> **YOUR INSTRUCTIONS**
Please set out the material as a numbered list, starting at the line that contains "coordinates (42, 125)." and ending at the last line of the material, with blank lines left out.

> **MATERIALS PROVIDED**

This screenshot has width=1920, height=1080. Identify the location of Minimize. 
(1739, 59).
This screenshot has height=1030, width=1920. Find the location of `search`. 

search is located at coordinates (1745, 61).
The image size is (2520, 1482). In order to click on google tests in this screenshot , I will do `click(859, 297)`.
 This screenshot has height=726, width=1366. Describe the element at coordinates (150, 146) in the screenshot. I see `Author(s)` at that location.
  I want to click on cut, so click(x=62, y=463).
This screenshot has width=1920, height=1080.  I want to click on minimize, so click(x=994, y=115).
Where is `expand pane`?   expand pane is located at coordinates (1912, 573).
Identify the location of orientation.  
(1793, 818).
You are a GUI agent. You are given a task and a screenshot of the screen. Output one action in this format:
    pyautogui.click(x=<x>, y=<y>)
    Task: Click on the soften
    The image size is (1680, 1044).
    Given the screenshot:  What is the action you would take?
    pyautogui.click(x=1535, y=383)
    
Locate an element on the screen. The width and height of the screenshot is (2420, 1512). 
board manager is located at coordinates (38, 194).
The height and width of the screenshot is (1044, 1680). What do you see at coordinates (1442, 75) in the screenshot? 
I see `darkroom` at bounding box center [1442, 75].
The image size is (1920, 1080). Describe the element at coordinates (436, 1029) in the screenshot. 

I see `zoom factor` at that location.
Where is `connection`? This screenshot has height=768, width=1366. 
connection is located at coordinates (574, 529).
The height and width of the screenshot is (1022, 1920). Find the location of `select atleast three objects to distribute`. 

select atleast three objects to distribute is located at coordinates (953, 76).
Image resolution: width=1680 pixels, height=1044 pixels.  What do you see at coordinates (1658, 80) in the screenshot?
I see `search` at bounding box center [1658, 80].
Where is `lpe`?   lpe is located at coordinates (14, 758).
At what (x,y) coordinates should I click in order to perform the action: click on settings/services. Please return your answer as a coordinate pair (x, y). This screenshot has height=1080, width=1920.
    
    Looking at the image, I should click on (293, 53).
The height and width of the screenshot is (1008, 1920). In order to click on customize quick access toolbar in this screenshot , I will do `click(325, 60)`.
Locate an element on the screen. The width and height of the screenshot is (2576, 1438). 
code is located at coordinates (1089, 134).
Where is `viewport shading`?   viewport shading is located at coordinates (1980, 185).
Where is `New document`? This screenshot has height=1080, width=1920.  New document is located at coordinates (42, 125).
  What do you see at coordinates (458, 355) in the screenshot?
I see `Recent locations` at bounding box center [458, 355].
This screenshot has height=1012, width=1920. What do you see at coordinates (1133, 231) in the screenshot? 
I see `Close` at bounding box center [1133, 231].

> **SOLUTION TO THIS EXERCISE**
1. Where is `New document`? This screenshot has height=1080, width=1920.  New document is located at coordinates (42, 125).
2.   What do you see at coordinates (458, 355) in the screenshot?
3. I see `Recent locations` at bounding box center [458, 355].
4. This screenshot has height=1012, width=1920. What do you see at coordinates (1133, 231) in the screenshot? 
5. I see `Close` at bounding box center [1133, 231].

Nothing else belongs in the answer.